Le dessalement, pilier central de la stratégie hydrique à l’horizon 2030

La stratégie nationale repose désormais sur la diversification des ressources. À l’horizon 2030, la feuille de route prévoit une structure d’approvisionnement en eau potable reposant à 60 % sur le dessalement de l’eau de mer, 20 % sur les eaux superficielles des barrages et 20 % sur les eaux souterraines. Le développement des stations de dessalement et du traitement tertiaire des eaux usées doit réduire la pression sur les retenues et contribuer à la reconstitution des stocks. Plusieurs grands transferts hydrauliques sont déjà opérationnels, dont un projet permettant d’acheminer jusqu’à 80 000 m³ par jour vers Béchar, tandis qu’un autre transfert assure environ 30 000 m³ par jour. Un méga-projet de transfert sur près de 750 kilomètres, équipé de plus de 26 forages et de multiples stations de pompage, est également entré en service pour sécuriser l’alimentation de zones sahariennes.

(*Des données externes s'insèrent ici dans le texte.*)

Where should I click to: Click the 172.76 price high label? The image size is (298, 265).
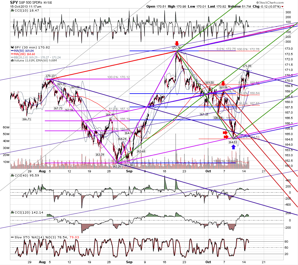coord(176,48)
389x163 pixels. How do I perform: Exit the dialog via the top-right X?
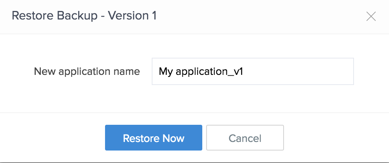point(371,16)
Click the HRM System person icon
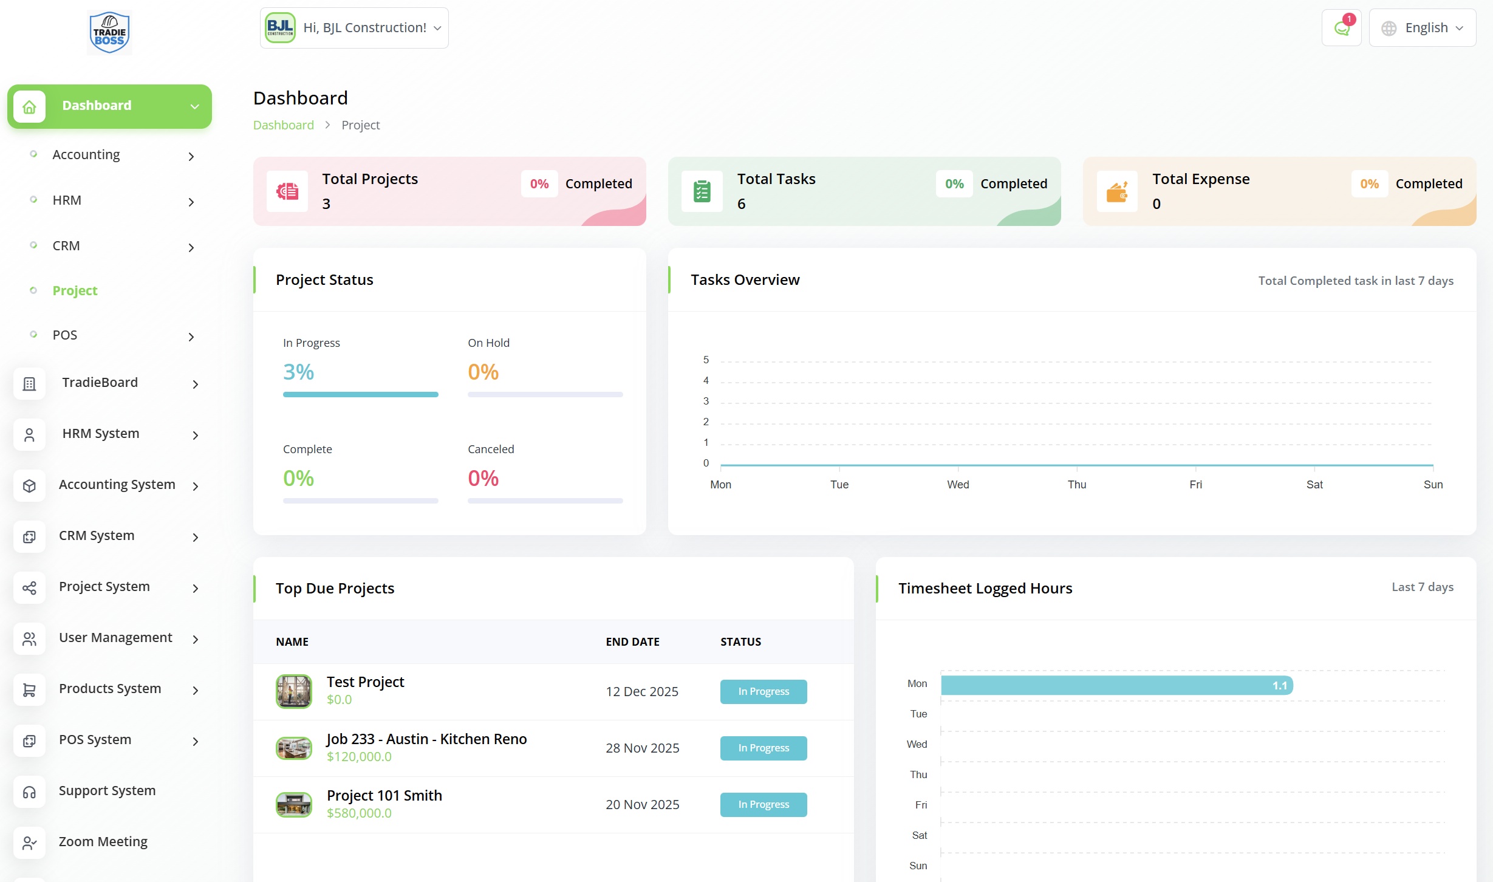Screen dimensions: 1493x882 29,434
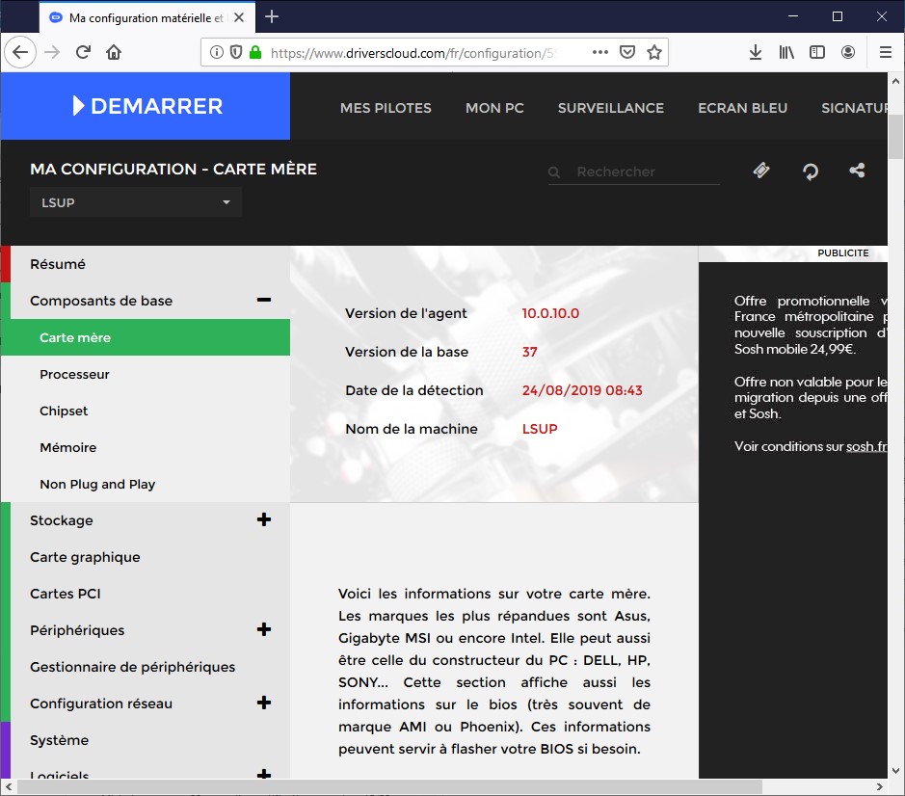Open Firefox downloads arrow icon
Screen dimensions: 905x796
click(756, 52)
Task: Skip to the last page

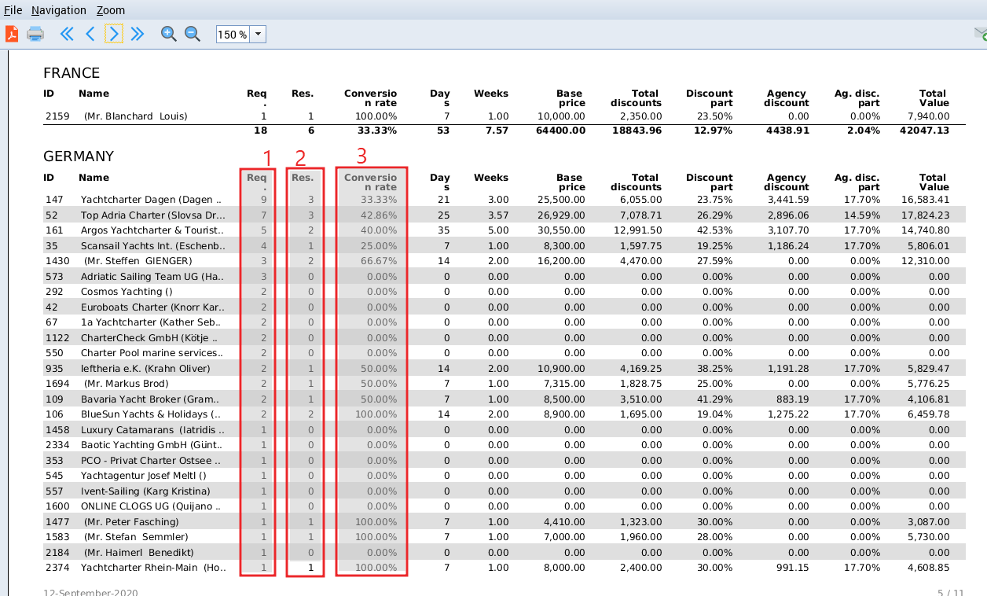Action: coord(137,34)
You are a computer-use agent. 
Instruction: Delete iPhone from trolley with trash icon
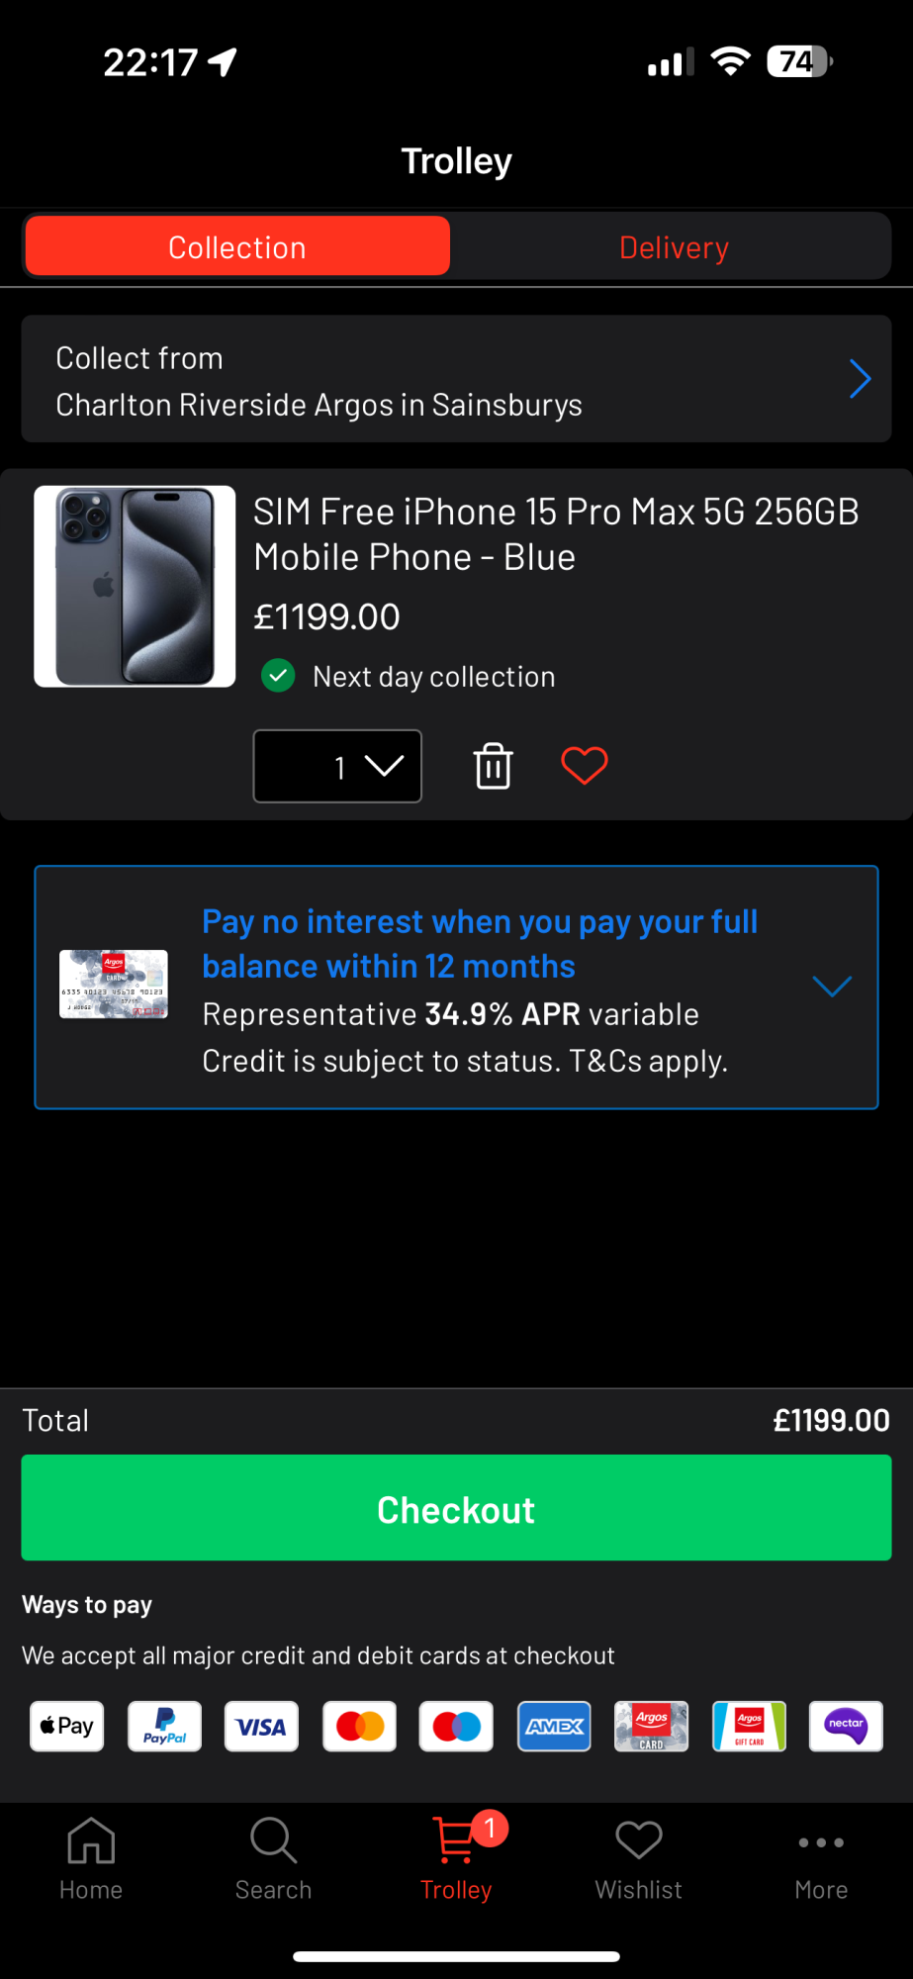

Malgré l’amélioration actuelle, l’ANBT appelle à ne pas relâcher les efforts. « Même si la situation est nettement meilleure que l’an dernier, nous continuons à travailler avec la même pression et la même démarche. Il y aura des quotas supplémentaires, mais la vigilance reste de mise », a affirmé Abdelatif Azira, insistant sur la rationalisation de la consommation et l’introduction de technologies d’économie d’eau. Selon lui, le pays est aujourd’hui « armé et préparé » pour faire face à des épisodes prolongés de sécheresse, grâce à la combinaison des barrages, du dessalement, des transferts et de la réutilisation des eaux usées.